Exceeding Your Expectations

Agape Child Visitations has earned its positive reputation because we go out of our way to provide truly exceptional service to each of our customers. We understand that your needs can change last minute, and we’re ready to adapt our services quickly to ensure your success. Read on to learn more about what we can do for you.

Parents and Legal Guardian Information

Being with your children in the presence of someone else may be uncomfortable for you, at least in the beginning. You probably have many questions and concerns, and that is perfectly understandable. Do your best to focus on your relationship with your children. Your patience and commitment are important during this time.

Here are some suggestions that might be helpful to you:

  • Read the court order.

  • Arrive and depart on time.

  • Avoid discussing the court case or terms of the visit with your children.

  • Avoid quizzing your children about the other parent’s activities and relationships.

  • Avoid making your children messengers to the other parent.

  • Say brief and positive good-byes to your children when the visit is over.

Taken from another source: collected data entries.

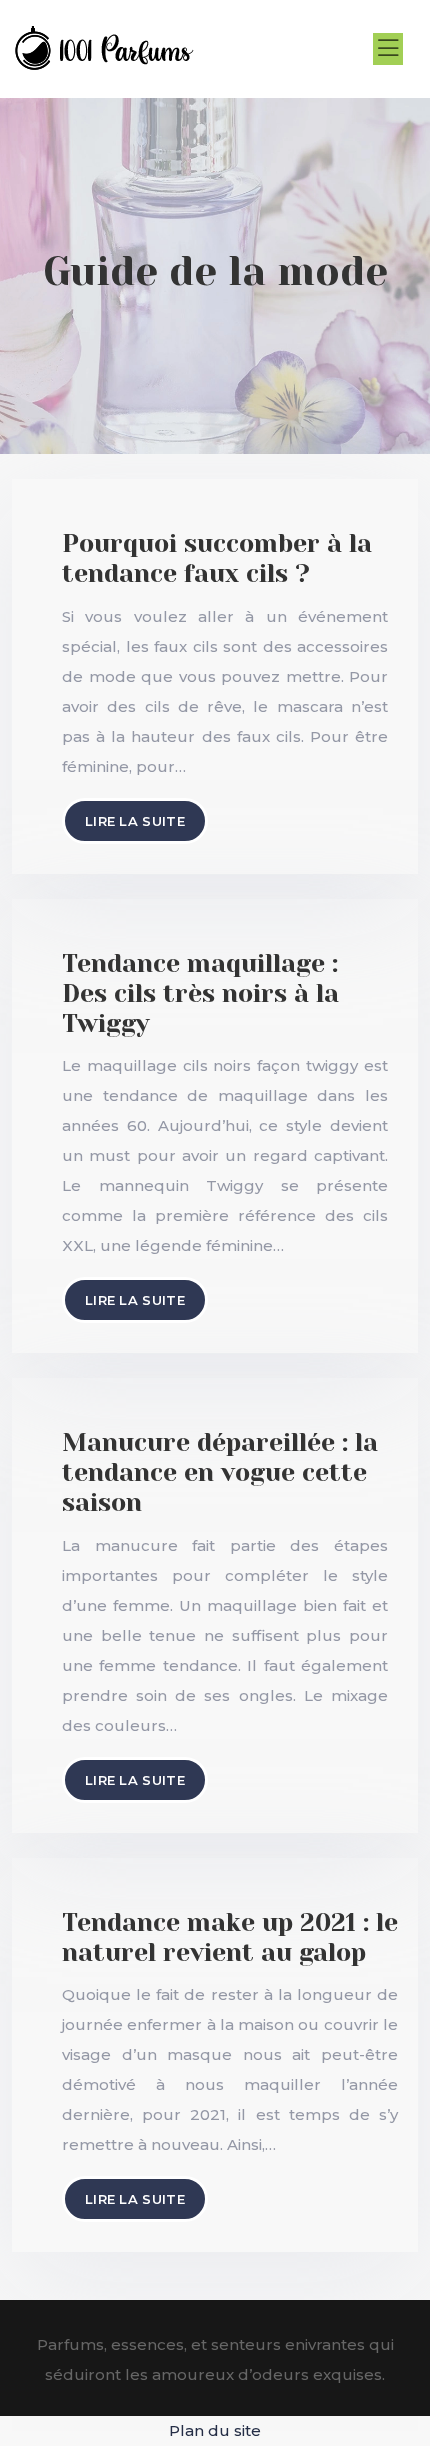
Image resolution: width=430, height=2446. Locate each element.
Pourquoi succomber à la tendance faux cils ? (217, 558)
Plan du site (215, 2430)
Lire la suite (135, 821)
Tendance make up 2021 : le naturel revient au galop (230, 1937)
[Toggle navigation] (388, 48)
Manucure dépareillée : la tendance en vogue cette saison (220, 1472)
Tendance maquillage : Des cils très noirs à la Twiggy (200, 993)
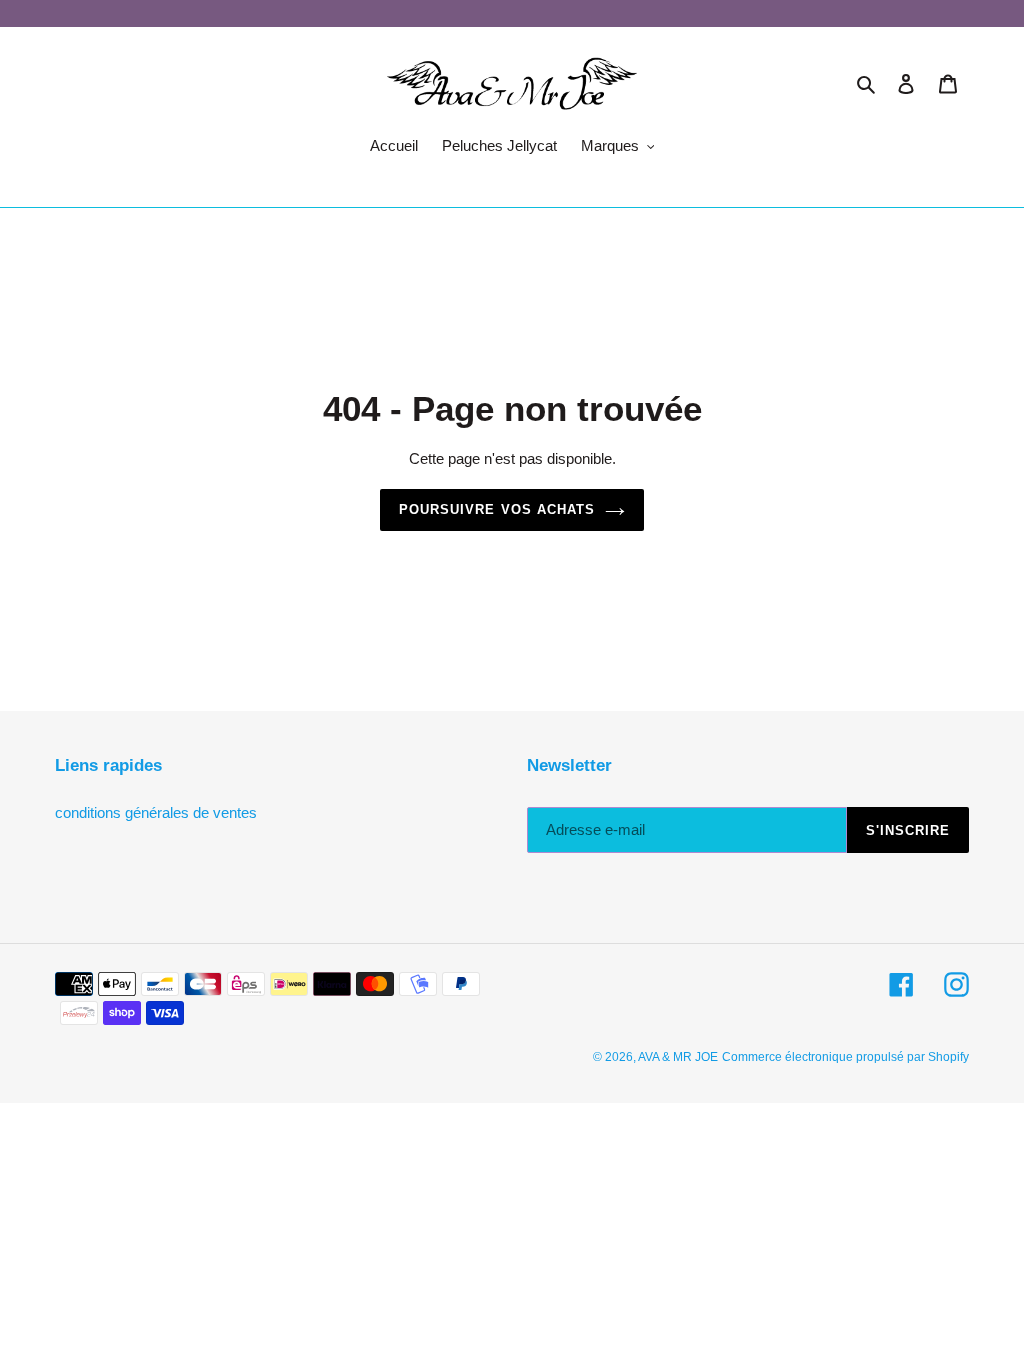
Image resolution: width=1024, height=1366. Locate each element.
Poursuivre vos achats (497, 509)
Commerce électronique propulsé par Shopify (845, 1057)
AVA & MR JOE (678, 1057)
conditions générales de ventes (156, 812)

Tips for the custodial parent
Supervised visitation can also be a challenge for you. Typically you have been taking care of your children’s everyday needs and have a routine for yourself and your family. Supervised visitation can sometimes feel like 1 more responsibility. Of course, you also have concerns and questions about the visits and how they will affect your children. This is understandable.

Here are a few suggestions that might help you in the process:

  • Read the court order.

  • Explain to your children where and when the visits will take place.

  • Have your children ready with anything they will need during the visits.

  • Arrive on time to drop off and pick up your children.

  • Reassure your children that you support them in having a pleasant visit.

  • Avoid quizzing your children about the visit.

  • Avoid making your children messengers to the other parent.


What Parents Can Do to Help:

  • Developing a visitation schedule by working with the child;

  • Establishing a predictable schedule that is flexible enough to allow for the child's activities;

  • Consistently applying family rules and expectations; and

  • Avoiding the assumption that a child's mood swings or behavioral acting out is caused by the other parent.



Conclusions

  • Unless special circumstances exist, children generally fare best when they have the emotional and financial support and ongoing involvement of both parents. The lack of involvement of one or both parents may lead to developmental problems later on in the child's life. Children adjust much better to crisis and loss if their parents work together to develop healthy ways of communicating, reducing conflict, and resolving problems. Parents can help their children adjust to separation from a parent by establishing a visitation schedule that focuses on the needs of their children. Children's needs change as they grow older and move from one developmental phase to the next. For this reason, each visitation schedule must be flexible, changing in duration and frequency as the child gets older and moves from one stage of development to the next. It is important for parents to remember that formation of a positive parent-child relationship is a life-long process, and that the key to a successful relationship is the quality of time spent together.